[Te lezen fragment]
Zuzana Roithová (PPE-DE).-(CS) Dames en heren, ik ben verrukt omdat, ondanks het technische probleem, wij samen kunnen stemmen over het verslag dat bevestigt dat de nieuwe lidstaten, zoals de Tsjechische Republiek, klaar zijn om in 2008 al tot het Schengengebied toe te treden. Ik apprecieer de inspanningen en de openheid van de lidstaten en de Commissie bij de intense technische raadplegingen die vóór de uitbreiding moesten plaatsvinden. Het uitgebreide Schengengebied zal ongetwijfeld voor de interne veiligheid van Europa een grotere uitdaging zijn. Anderzijds wil ik benadrukken dat alle inspanningen uiteindelijk zullen leiden tot vrij verkeer in een echt geïntegreerd gebied. Volgend jaar zal Europa als nooit tevoren verenigd zijn. Het IJzeren Gordijn behoort definitief tot het verleden en ik bedank u daarvoor.
Sylwester Chruszcz (NI).– (PL) Mijnheer de Voorzitter, de toetreding van Polen tot het Schengengebied biedt niet alleen mogelijke voordelen doordat gemakkelijk de grenzen kunnen worden overgestoken, maar brengt ook bedreigingen met zich mee.
Een negatief fenomeen waarmee Polen al meerdere jaren te maken heeft, zijn de moeilijkheden die de burgers van onze buurlanden in het oosten, en Polen die in Wit-Rusland en Oekraïne wonen, ondervinden om ons land in te komen. Een gebrekkige grenscontrole kan leiden tot veel negatieve fenomenen zoals criminaliteit en illegale immigratie. Wij zijn ook bezorgd over het schrappen van nationale grenscontroles in lidstaten in ruil voor pan-Europese grensdiensten. Daarom heb ik mij van stemming over deze kwestie onthouden.
Pedro Guerreiro (GUE/NGL),schriftelijk. – (PT) Aangezien wij lang over dit onderwerp hebben gedebatteerd, zijn wij van mening dat justitie en binnenlandse zaken centrale bevoegdheden van de staten zijn, en vooral van Portugal. Wij gaan er daarom niet mee akkoord dat deze bevoegdheden meer en meer worden overgedragen aan de supranationale instellingen van de EU in een proces dat elke nieuwe “vooruitgang” rechtvaardigt op basis van de vorige “vooruitgang”.

[Lijst]

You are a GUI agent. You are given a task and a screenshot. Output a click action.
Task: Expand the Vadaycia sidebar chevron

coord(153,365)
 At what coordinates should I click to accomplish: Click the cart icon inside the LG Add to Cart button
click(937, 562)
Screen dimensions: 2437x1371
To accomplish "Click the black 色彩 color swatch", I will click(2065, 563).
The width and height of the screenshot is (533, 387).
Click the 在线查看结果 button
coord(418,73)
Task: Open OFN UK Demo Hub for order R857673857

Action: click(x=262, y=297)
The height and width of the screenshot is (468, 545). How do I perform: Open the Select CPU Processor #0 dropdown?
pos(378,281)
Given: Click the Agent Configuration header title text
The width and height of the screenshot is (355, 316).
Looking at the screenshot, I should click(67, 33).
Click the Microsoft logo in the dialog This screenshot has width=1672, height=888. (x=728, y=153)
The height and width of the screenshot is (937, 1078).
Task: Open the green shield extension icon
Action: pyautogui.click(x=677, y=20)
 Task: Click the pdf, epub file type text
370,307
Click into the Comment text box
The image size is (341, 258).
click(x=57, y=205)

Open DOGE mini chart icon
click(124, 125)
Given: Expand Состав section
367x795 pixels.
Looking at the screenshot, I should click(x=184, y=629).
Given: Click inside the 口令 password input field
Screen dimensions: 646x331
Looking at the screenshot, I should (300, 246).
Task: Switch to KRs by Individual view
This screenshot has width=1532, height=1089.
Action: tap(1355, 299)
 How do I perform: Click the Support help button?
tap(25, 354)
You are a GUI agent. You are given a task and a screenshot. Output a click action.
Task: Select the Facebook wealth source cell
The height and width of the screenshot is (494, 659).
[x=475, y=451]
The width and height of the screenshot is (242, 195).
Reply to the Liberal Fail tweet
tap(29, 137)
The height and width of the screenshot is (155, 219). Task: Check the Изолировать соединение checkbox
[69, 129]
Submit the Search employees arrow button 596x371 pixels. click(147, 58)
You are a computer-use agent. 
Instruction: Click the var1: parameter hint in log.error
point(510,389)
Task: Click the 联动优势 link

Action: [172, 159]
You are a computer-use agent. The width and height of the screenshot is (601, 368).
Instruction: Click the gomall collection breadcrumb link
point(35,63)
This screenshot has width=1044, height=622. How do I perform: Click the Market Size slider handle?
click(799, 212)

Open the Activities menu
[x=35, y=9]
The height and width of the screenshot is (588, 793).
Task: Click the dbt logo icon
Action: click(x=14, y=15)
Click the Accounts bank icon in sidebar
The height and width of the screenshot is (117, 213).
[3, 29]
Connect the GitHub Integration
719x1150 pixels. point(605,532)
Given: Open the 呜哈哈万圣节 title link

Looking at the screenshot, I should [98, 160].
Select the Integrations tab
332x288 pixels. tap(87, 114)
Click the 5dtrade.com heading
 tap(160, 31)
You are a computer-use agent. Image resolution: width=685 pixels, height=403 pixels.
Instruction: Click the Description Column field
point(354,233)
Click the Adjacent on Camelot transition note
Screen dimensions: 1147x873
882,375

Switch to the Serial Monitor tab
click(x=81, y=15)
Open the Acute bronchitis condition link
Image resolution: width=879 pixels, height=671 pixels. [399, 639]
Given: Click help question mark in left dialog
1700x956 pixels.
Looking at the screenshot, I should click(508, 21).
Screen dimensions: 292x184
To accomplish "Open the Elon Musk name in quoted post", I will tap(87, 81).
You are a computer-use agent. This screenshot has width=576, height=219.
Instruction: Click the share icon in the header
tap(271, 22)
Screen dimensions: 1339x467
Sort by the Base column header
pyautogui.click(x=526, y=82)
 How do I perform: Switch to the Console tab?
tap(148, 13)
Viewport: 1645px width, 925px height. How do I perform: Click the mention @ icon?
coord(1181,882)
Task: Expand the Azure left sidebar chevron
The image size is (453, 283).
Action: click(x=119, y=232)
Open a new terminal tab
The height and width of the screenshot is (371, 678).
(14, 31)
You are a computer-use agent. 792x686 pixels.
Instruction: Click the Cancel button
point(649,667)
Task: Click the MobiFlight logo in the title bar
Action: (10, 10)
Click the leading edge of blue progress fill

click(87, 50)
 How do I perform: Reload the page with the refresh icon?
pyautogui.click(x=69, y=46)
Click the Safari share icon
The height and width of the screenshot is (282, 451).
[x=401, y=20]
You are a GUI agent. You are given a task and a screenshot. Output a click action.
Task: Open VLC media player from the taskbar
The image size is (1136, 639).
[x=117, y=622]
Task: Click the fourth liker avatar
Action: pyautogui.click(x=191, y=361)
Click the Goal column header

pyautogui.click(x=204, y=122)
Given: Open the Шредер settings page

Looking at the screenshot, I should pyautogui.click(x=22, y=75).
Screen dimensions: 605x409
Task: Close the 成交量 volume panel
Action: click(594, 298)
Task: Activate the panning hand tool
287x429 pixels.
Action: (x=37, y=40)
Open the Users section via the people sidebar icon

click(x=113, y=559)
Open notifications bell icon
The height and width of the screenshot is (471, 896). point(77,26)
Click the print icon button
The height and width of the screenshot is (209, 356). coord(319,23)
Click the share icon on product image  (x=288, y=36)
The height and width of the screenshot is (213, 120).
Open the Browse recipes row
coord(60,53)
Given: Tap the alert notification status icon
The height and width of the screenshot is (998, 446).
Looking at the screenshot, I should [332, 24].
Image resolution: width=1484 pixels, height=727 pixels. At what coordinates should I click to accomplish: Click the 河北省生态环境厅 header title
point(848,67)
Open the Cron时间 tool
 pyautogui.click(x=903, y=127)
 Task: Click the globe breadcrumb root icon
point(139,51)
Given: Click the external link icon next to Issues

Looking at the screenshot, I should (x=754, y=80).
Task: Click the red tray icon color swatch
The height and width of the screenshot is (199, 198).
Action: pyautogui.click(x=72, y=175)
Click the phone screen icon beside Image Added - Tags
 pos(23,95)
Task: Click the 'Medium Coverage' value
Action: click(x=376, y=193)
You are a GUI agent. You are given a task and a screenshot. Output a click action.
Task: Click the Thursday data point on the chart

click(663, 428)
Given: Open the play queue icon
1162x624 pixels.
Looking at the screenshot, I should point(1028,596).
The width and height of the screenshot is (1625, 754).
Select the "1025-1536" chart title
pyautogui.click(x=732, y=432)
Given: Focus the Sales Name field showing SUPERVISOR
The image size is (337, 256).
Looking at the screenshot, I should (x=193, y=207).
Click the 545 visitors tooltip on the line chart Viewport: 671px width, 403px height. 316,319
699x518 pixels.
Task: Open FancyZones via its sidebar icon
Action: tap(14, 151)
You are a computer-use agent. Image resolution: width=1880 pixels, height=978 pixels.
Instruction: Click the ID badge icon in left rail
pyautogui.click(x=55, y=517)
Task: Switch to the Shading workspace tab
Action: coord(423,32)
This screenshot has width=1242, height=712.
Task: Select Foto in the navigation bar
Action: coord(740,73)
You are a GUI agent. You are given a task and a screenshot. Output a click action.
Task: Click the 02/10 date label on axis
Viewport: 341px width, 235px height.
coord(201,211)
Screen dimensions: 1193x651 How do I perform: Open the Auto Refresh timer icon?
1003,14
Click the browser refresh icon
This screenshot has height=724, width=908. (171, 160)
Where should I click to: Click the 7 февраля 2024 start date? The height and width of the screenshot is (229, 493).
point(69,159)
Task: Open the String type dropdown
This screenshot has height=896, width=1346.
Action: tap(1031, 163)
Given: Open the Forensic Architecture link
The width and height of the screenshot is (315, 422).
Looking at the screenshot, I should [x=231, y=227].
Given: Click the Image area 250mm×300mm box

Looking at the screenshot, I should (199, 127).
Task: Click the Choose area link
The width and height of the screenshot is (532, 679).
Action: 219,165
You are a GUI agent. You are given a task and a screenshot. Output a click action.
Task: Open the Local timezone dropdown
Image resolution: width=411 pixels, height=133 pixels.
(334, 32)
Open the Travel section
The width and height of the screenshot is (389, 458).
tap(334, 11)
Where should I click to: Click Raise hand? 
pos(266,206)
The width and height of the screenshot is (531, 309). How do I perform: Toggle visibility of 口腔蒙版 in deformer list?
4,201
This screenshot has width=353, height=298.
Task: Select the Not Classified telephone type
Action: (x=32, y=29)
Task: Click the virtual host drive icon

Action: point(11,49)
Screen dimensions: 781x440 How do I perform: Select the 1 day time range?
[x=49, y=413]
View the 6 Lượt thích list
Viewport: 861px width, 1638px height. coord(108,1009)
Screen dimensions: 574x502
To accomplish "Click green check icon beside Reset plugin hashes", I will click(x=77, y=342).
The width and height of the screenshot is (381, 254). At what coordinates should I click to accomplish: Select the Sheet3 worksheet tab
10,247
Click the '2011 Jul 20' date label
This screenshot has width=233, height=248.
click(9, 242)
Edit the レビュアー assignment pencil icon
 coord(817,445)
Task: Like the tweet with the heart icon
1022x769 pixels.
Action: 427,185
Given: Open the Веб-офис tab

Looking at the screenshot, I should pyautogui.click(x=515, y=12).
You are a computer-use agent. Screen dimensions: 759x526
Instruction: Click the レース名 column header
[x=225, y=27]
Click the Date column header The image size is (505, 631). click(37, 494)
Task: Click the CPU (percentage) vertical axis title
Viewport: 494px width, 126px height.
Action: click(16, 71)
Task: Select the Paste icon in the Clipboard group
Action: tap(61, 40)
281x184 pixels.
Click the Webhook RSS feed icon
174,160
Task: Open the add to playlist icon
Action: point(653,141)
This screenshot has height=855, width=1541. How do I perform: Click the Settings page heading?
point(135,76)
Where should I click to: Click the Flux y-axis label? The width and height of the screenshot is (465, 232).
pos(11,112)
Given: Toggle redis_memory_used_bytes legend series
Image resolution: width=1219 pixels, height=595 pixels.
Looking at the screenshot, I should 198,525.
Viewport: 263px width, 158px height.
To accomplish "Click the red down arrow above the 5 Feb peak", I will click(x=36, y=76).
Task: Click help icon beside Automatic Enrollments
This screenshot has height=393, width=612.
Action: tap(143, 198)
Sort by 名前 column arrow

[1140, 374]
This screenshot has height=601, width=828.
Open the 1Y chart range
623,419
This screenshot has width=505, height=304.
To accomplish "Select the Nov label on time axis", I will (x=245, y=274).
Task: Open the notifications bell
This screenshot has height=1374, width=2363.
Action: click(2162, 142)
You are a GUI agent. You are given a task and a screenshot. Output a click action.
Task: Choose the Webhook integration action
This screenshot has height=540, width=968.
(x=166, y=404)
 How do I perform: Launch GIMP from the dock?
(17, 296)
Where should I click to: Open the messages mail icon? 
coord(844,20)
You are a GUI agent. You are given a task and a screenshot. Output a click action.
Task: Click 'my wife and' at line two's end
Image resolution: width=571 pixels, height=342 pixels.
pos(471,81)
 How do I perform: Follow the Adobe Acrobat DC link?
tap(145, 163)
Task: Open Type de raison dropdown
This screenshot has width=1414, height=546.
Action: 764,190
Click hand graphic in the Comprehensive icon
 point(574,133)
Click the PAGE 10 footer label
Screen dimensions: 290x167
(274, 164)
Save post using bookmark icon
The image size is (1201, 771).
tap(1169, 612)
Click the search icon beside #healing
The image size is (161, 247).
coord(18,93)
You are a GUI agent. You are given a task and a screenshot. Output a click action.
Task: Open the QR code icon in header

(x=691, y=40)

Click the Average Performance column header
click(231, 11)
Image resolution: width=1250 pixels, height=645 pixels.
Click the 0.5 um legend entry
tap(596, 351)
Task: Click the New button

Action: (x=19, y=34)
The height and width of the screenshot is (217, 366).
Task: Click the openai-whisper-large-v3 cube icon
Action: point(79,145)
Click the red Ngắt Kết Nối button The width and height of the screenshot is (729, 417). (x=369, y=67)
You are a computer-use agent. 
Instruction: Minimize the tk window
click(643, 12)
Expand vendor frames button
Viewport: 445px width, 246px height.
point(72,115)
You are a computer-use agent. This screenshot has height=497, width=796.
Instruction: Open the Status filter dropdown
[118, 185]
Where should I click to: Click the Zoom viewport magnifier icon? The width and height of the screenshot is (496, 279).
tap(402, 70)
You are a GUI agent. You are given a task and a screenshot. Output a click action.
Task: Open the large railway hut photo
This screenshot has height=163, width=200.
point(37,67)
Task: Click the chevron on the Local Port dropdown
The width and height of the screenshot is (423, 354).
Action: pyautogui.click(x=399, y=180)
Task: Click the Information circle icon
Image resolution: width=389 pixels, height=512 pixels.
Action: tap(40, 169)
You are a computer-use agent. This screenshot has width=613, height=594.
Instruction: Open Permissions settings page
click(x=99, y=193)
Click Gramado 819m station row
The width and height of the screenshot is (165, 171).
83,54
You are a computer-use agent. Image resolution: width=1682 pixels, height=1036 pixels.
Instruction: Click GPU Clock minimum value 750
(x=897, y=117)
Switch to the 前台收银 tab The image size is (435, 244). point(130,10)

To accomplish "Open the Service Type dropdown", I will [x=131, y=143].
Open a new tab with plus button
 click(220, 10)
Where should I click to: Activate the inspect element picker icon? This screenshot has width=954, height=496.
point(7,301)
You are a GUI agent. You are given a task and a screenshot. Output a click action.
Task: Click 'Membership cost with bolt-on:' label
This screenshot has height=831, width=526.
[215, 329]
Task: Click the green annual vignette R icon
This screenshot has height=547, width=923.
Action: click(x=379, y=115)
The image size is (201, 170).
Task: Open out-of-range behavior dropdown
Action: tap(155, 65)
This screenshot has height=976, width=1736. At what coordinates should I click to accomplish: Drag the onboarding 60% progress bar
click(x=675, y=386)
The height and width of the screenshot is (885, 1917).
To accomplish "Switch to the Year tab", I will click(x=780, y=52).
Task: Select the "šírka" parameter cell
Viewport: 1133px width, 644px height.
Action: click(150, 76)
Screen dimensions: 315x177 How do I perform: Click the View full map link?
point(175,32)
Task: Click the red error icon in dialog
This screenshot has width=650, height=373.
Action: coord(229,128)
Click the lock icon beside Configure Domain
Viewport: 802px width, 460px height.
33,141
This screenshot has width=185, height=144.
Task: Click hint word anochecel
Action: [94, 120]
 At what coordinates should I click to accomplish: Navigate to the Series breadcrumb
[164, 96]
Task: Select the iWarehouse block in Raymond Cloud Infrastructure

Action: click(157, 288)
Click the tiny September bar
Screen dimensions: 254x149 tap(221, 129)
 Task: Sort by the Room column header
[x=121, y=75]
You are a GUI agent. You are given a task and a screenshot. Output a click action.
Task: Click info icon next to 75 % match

[Opdracht] Pak het fragment over de uitbreiding van het Schengengebied weer op en schrijf het verder na de laatste zin.

[Schriftelijk antwoord]
Dit is het geval met de oprichting van het Schengengebied met het Schengenacquis dat een katalysator is voor de communautarisering van beleidslijnen of maatregelen inzake grenscontrole (visa, asiel of immigratie), of politie- en gerechtelijke mechanismen.
Vooral wanneer deze “communautarisering” plaatsvindt in een context waarin de belangrijkste EU-mogendheden er samen voor zorgen dat zij via het besluitvormingsproces hun belangen kunnen verdedigen en veilig stellen, iets wat voor Portugal niet het geval is.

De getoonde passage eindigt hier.